In the late afternoon two of my mates said they were going to drive up the mountain to the disused slate quarry. They had heard there was a small deserted village called Machno near the quarry and wanted to have a look. About an hour after they had left the rest of us were sat in the garden supping a bottle of wine when we saw a cloud of dust approaching along the dirt track at some speed.
The cause of the cloud was my mate's Renault 5 which was bouncing along far too fast to be doing it's suspension any good. It slewed to a halt outside the cottage and they both got out looking a bit wild eyed.
'You aren't going to believe what we've just seen', they said.
They had driven up the narrow road that wound up the mountain and ended in the village of Machno. The condition of the road got worse the further they went until they it wasn't much more than a track.
They arrived in the ghost village which a was a huddle of abandoned slate cottages surrounded by dense forest. Getting out of the car, the trees seeming to muffle all sound in the empty village.
Then they noticed smoke risng from a garden of one of the cottages and walked towards it.
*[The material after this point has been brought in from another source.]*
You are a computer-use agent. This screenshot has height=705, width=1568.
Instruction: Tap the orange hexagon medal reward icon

The cottage looked in better condition than the rest of the village, there was still glass in the windows. As they got to the wall they saw a small bonfire smouldering in the overgrown garden.
Suddenly a bizzare figure leapt up from behind the wall. It was an ancient looking woman with white hair sticking wildly in all directions from her head and her hands stretched out on either side of her. My shocked friends then realised that smoke was rising from her hands and in each palm she was holding a fistful of glowing coals.
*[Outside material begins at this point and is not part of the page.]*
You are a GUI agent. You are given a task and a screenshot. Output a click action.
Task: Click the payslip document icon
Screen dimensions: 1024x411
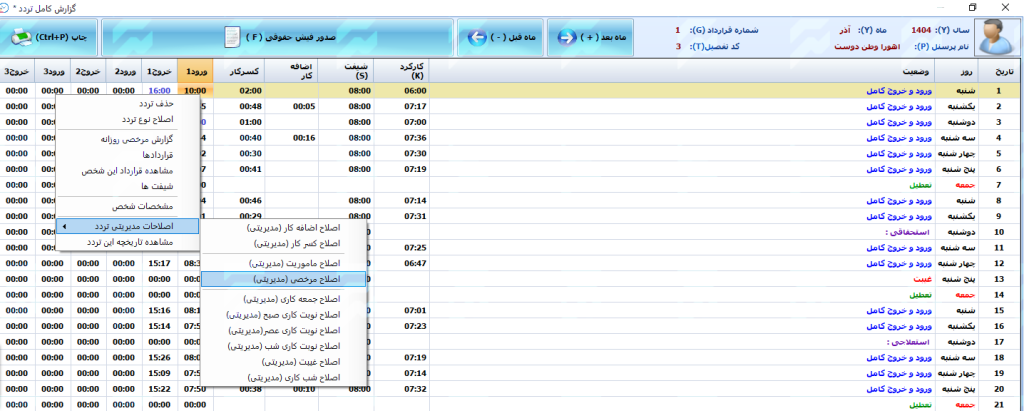pos(231,37)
Then she opened her mouth and let out a shriek like a boiling kettle, waving her handfuls of smouldering coals as she did so.
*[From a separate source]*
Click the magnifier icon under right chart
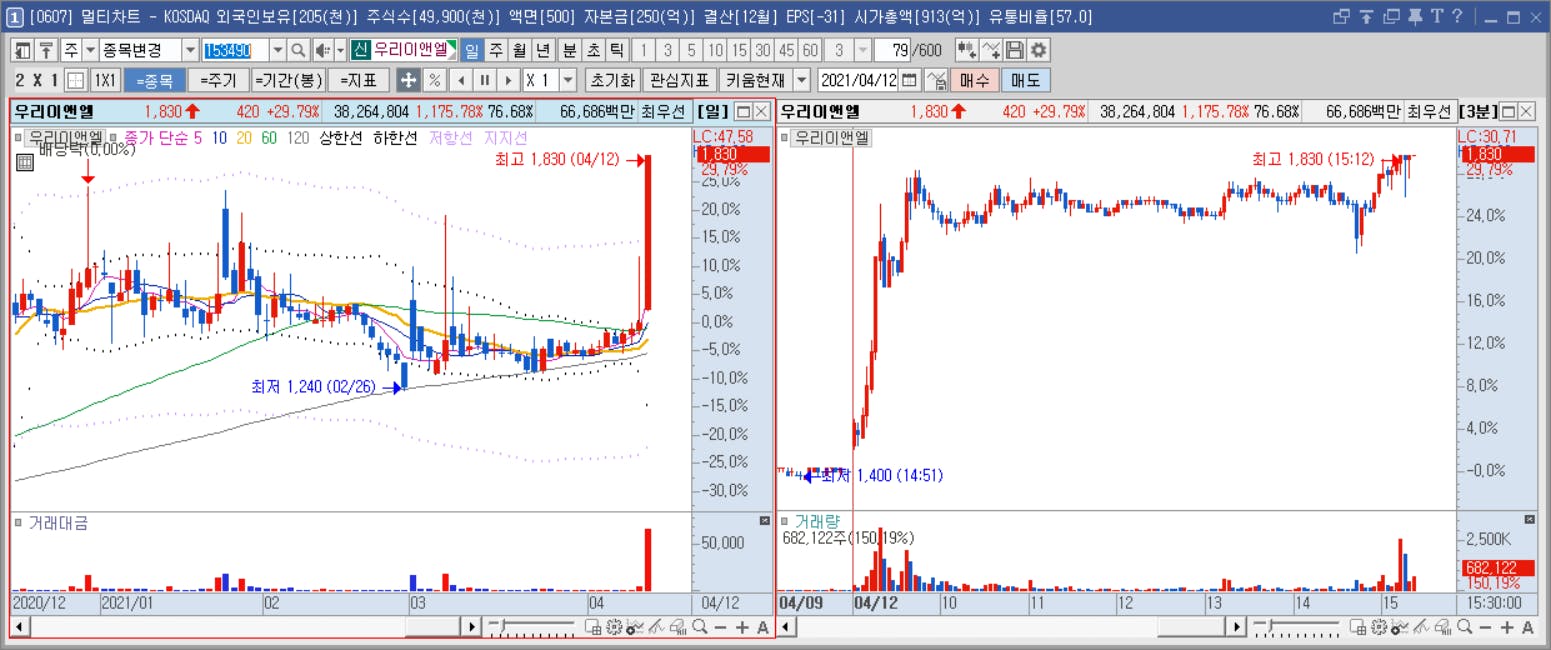This screenshot has height=650, width=1551. point(1464,627)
My friends did the only sensible thing and screamed like girls and ran to the car. They tried to do a 3 point turn on the narrow lane which turned into an 8 point turn in their panicky state then didn't take the foot off the accelerator until they got back.
It was after they had breathlessly told us this tale that we realised that we had run out of ten pence pieces for the electricity meter and would have to spend the night in utter darkness apart from the glow of the fire. The village shop was closed for the night so we went to The Eagles for some change to be told that they didn't have any ten pences, which made us think that they were in on it and setting us up for a Straw Dogs scenario.
However we were resourceful and drove the ten miles to the next village and got some change from a pub there.
And so we sat up that night waiting to see if a crowd of locals would come to try and sacrifice us to the Witch of the Mountain, which of course they didn't and in the morning we felt like a right bunch of pillocks.
Nearly 20 years later I was hiking in Wales and took a detour out of curiousity and revisited Penmachno. It still looks the same but the customers in The Eagles were no longer quarrymen but tourists and hikers.
The slate barman was long gone and replaced by an attractive girl from Poland.
No-one knew anything about Machno or an old lady who lived up there and I didn't go looking for her.
I'd like to say that we found out who she was and explain her story but I can't. With hindsight she was probably a some poor lost soul living alone in a dead village who had gone mad with the isolation. It's a theory, I suppose.
Still, it was a great holiday and I would recommend it to anyone.